Temos de intensificar os esforços para romper este impasse. O Quarteto está comprometido com ambas as partes para discutir a forma de reiniciar as conversações e trabalhar seriamente para uma abordagem que vai conseguir criar um Estado palestino. Mais uma vez apelo às partes para que façam tudo o que puderem para recomeçarem as negociações.
Ações que prejudicam o resultado do processo devem parar, incluindo a construção de assentamentos israelenses na Cisjordânia e Jerusalém Oriental, o que é ilegal sob a lei internacional e que contradiz o Mapa da Paz. Demolições de casas palestinas em Jerusalém Oriental e a transferência forçada de seus residentes palestinos corroem a confiança. Todas as expressões de violência devem parar, e os seus responsáveis devem ser levados à justiça. Também deve haver uma ação forte contra o incitamento ou a glorificação de atos violentos.

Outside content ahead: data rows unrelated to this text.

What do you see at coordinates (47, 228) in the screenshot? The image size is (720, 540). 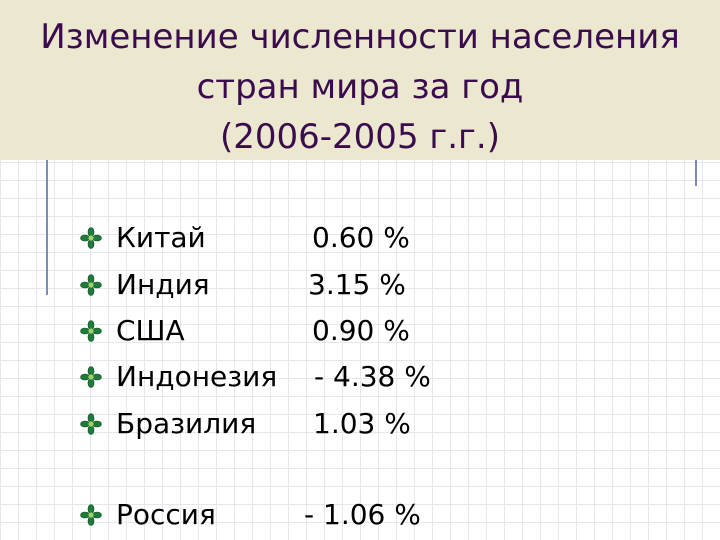 I see `decorative-vertical-line-left` at bounding box center [47, 228].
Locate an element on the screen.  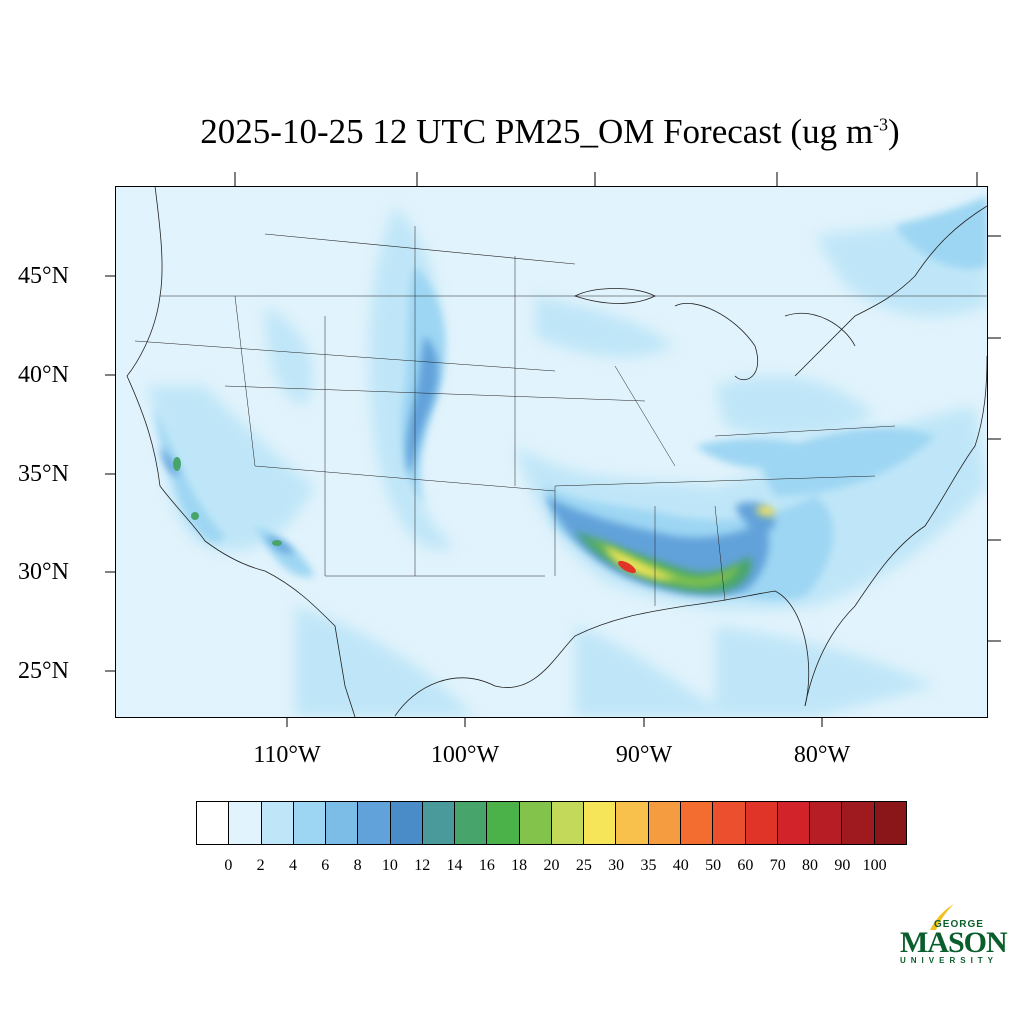
colorbar-tick-label: 0 is located at coordinates (228, 866).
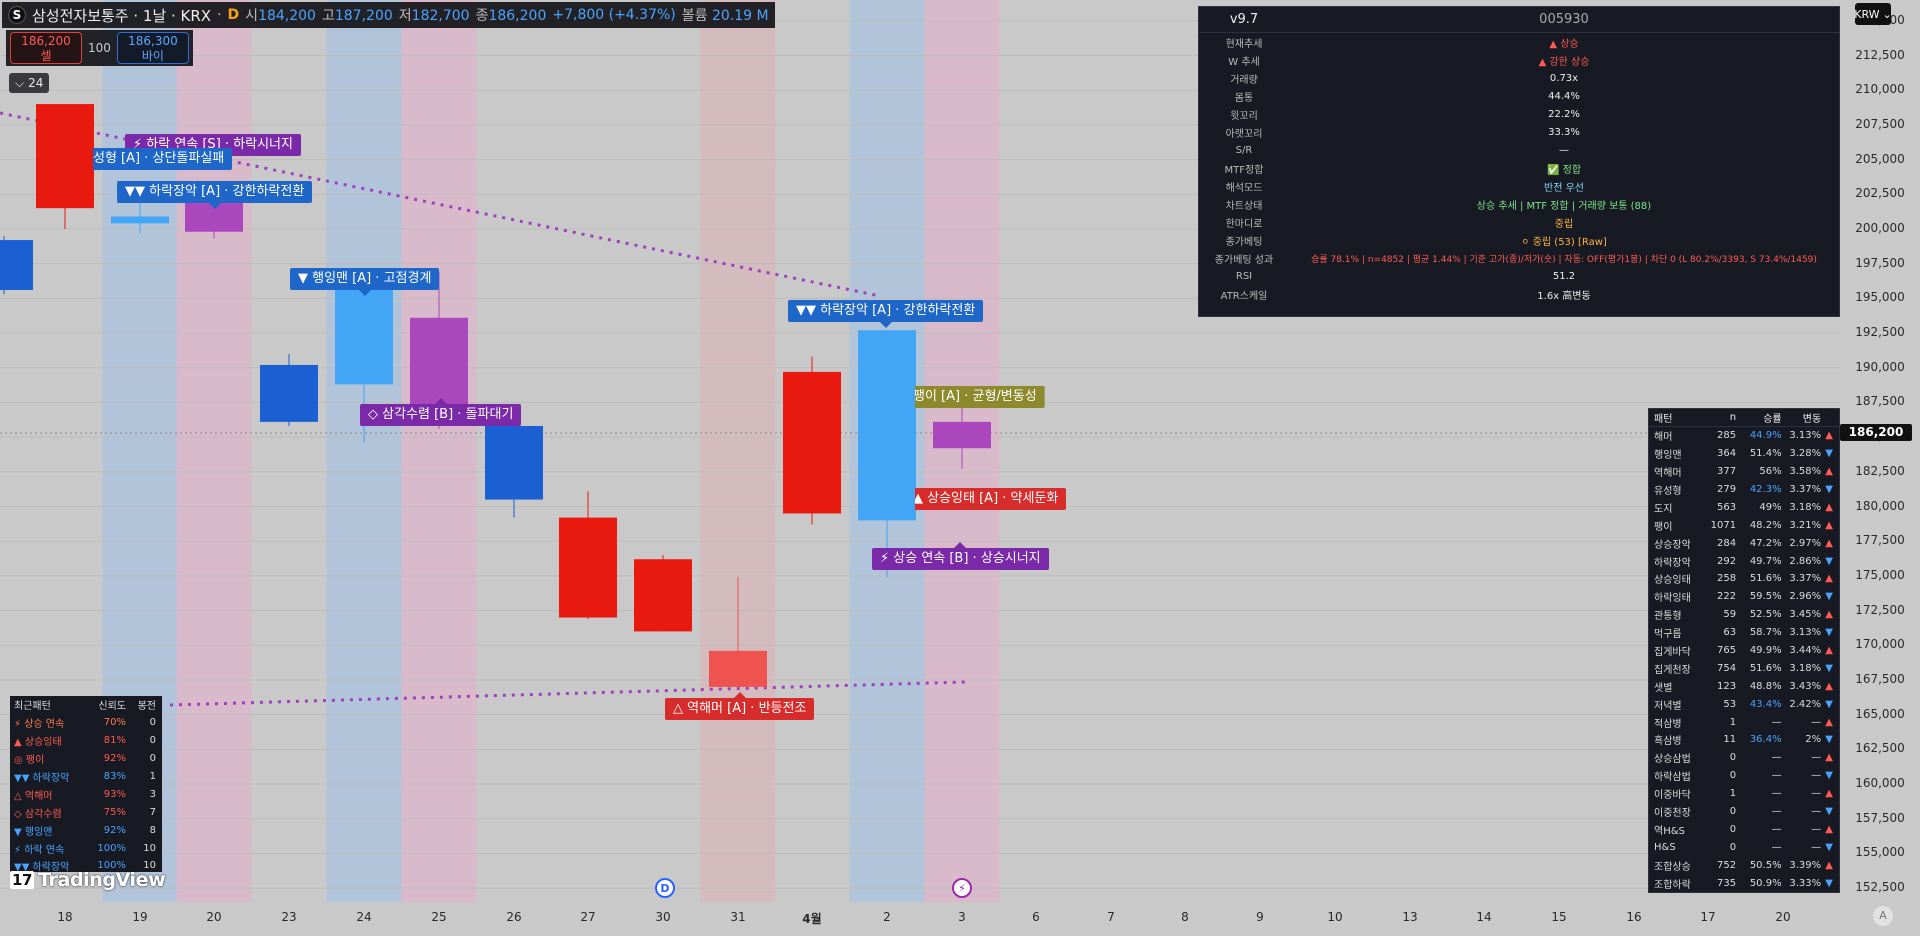 The image size is (1920, 936). I want to click on auto-scale-button: A, so click(1883, 916).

Apesar da incerteza continua, sinto-me encorajado pelos esforços da Autoridade Palestina para estabelecer instituições estatais viáveis, que formam a base de um futuro Estado. Exorto a comunidade de doadores a continuar a apoiar a Autoridade Palestina e sua agenda de reformas. Acho elogiável também os esforços das forças de segurança palestinas para manter a segurança nas áreas sob seu controle na Cisjordânia. Israel deve tomar mais medidas para melhorar as condições econômicas e de segurança, reduzindo os obstáculos à circulação, suspensão de operações militares, e que permitam o acesso da ANP nas áreas B e C.

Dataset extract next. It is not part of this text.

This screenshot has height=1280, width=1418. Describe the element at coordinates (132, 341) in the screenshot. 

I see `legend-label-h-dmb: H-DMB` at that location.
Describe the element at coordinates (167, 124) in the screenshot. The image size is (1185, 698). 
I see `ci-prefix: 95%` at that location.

A situação na Faixa de Gaza continua sendo insustentável. Apelo a Israel para abrir ainda mais os cruzamentos, de acordo com resolução do Conselho de Segurança 1860, e de trabalhar pela suspensão do fechamento. Estou muito preocupado com as violentas tensões que colocam os civis em perigo. Condeno a escalada de foguetes de Gaza contra Israel, que indiscriminadamente ferem alvos civis, e a morte e ferimento de civis, incluindo crianças em Gaza, por fogo israelense. Reitero a minha veemente condenação do recente atentado mortal em Jerusalém Ocidental. Ambos os lados devem proteger os civis e agir em conformidade com o direito internacional para evitar uma nova escalada e perdas de vida.

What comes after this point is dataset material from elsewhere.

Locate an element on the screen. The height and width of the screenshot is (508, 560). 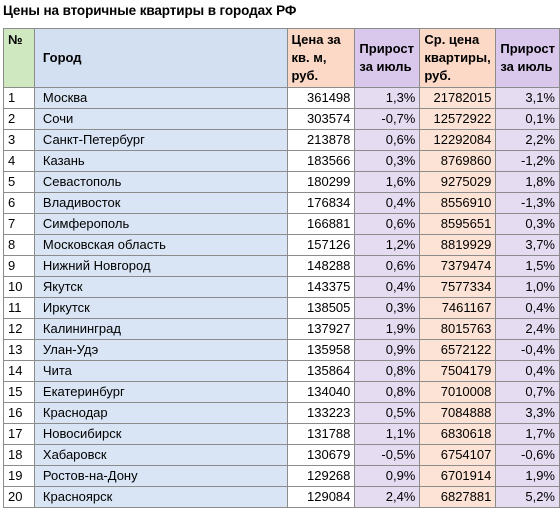
header-price: Цена за кв. м, руб. is located at coordinates (321, 58).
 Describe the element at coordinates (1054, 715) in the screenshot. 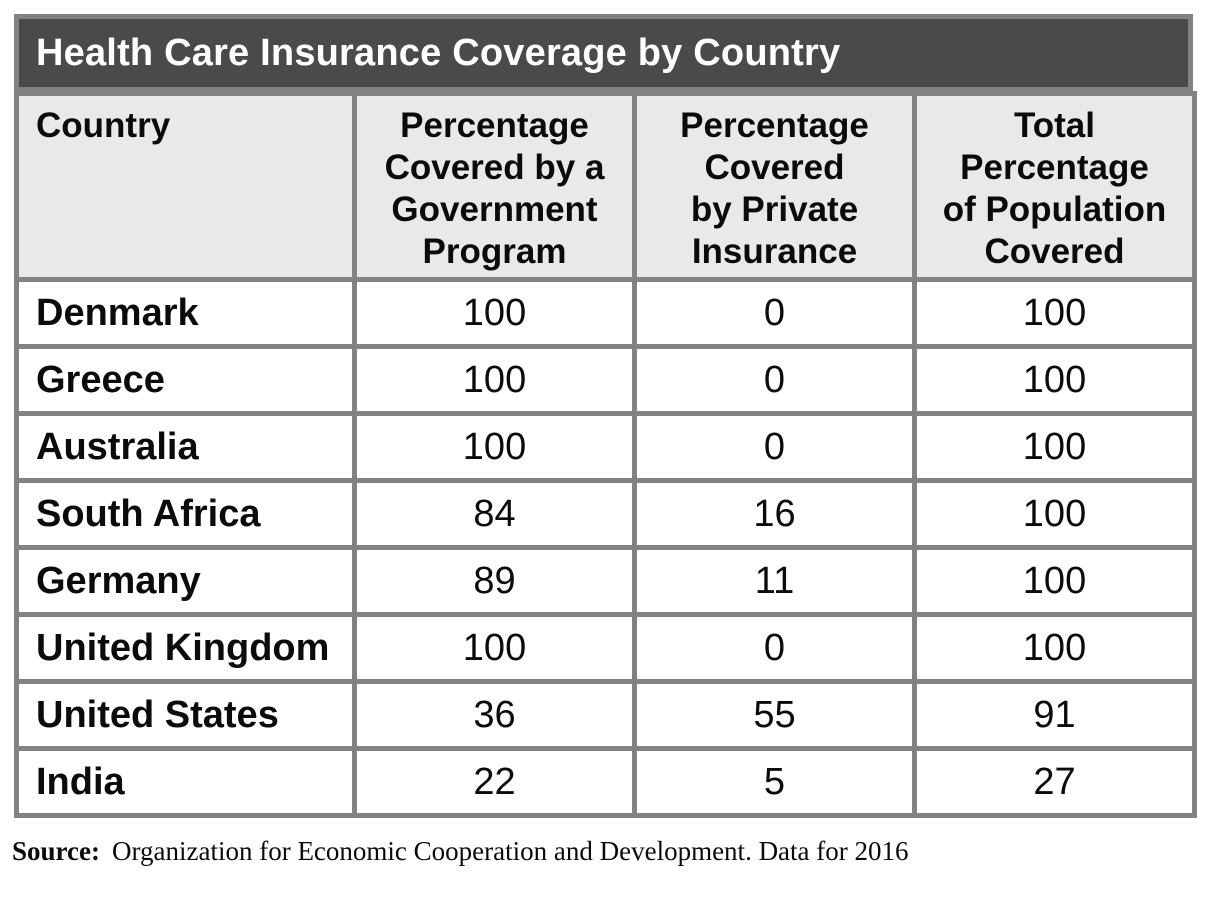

Também é importante responder às exigências legítimas do povo palestino para a reunificação. As Nações Unidas continuarão apoiando os esforços destinados a promover a reconciliação entre as facções palestinas.
A resolução do conflito entre Israel e Palestina está muito atrasada. O status quo é insustentável, especialmente numa altura em que toda a região está em busca de liberdade e dignidade através da não-violência – um re-despertar também sentido entre os palestinos.
O tempo é a essência para a implementação da solução de dois Estados. A ocupação, que começou em 1967, é moralmente e politicamente insustentável, e deve terminar. Os palestinos têm o direito legítimo para o estabelecimento de um Estado independente e viável. Israel tem o direito de viver em paz e segurança dentro de fronteiras internacionalmente reconhecidas e seguras. Um caminho deve ser encontrado para Jerusalém, para emergir como a capital de dois Estados, Israel e Palestina, com arranjos para os locais sagrados aceitável para todos. E deve haver uma solução justa e acordada para a situação prolongada dos refugiados palestinos.
A solução de dois Estados é no melhor interesse de ambos os israelenses e os palestinos. Sérios esforços agora devem ser feitos que todos voltem à mesa de negociações o mais rapidamente possível, com base nos acordos existentes entre as partes, as resoluções pertinentes do Conselho de Segurança, o roteiro e a Iniciativa de Paz Árabe.
De minha parte, vou continuar fazendo tudo ao meu alcance para apoiar os esforços que visam este objetivo crucial. O forte apoio dos países latino-americanos é importante e bem-vindo. Nesse espírito, por favor, aceitem os meus melhores votos para uma reunião bem-sucedida.”